Drautran - Throne Of The Depths
17 Juli 2008

Da ich nun seit einer Woche endlich dieses außergewöhnliche Album besitze, ist eine kurze Rezension längst überfällig. Ohne weitere große Worte zu verlieren, kühre ich Throne Of The Depths zum persönlichen Black Metal Album des Jahres, auch wenn das Album bereits letztes Jahr erschienen ist.
In weniger als einer Stunde zieht Throne Of The Depths den Hörer in einen chaotischen und gleichsam hymnischen Strom zahlreicher Black Metal Spielarten und Stilrichtungen, die homogen kombiniert und in ihren Grenzen ausgereizt werden. Der Opener “Zum Haff hinaus…” bereitet die Bühne für einen heidnischen Epos über die Ewigkeit des Meeres und der darin lebenden Gottheiten, bis mit Blót ein Reigen brutaler Riffs über den verwirrten Hörer herüberfällt. Dieser wird jedoch melodisch mit gigantischer Keyboarduntermalung in die Sphären eines von Blastbeats unterlegten Kinotracks gehoben, nur um in weiteren Riffsalven zu münden. Und so bäumt sich Throne Of The Depths auf wie die stürmische See, die nie zur Ruhe kommt und ständig tödliche Gefahren in sich birgt, bis sie in sich zusammenfällt, um ruhig vor sich hinzurauschen, wie in dem traurigen Intermezzo “Sævar niðr”. Gerade zum Ende lassen es Drautran nochmals richtig krachen und verarbeiten in “Dusk of the Fimbulwinter” eines der traurigsten Filmzitate, die existieren.

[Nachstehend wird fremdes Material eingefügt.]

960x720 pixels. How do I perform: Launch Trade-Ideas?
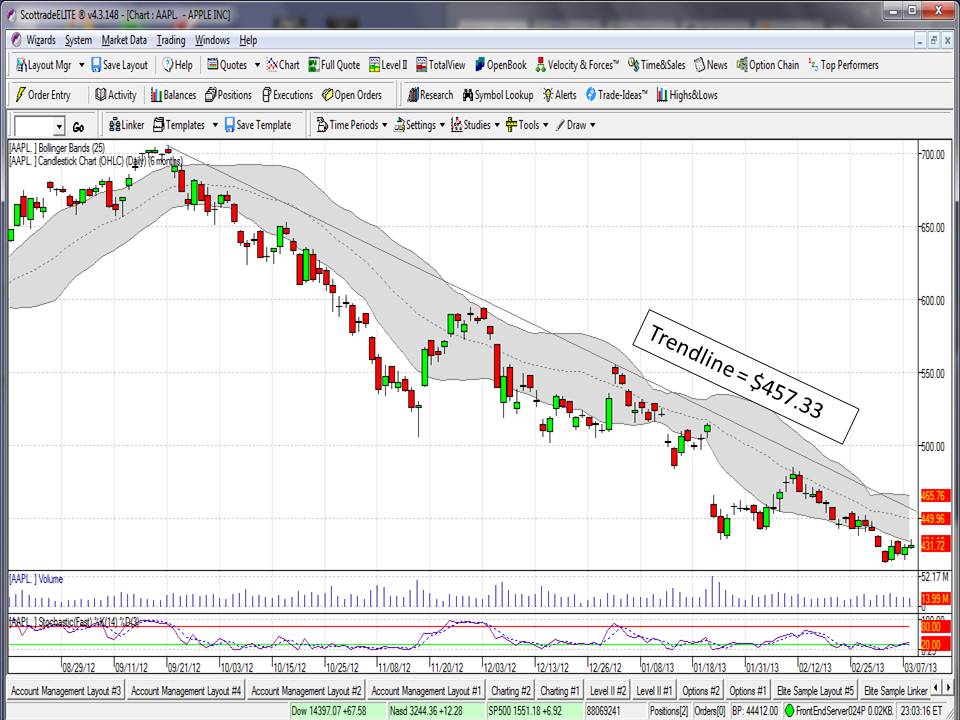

Unglaublich episch, brutal und einzigartig!
10/10
Filed in Musik, Reviews
Tags: 10 Punkte, Black Metal, Drautran, Kiel, Throne Of The Depths
18 Juli 2008 at 7:45 Uhr vormittags
WORD!
18 Juli 2008 at 12:07 Uhr nachmittags
Habe sie zugegebenermaßen auch erst diese Woche bekommen, da ich sie günstig über amazon gekriegt habe, aber in der Tat ein richtig gutes Album!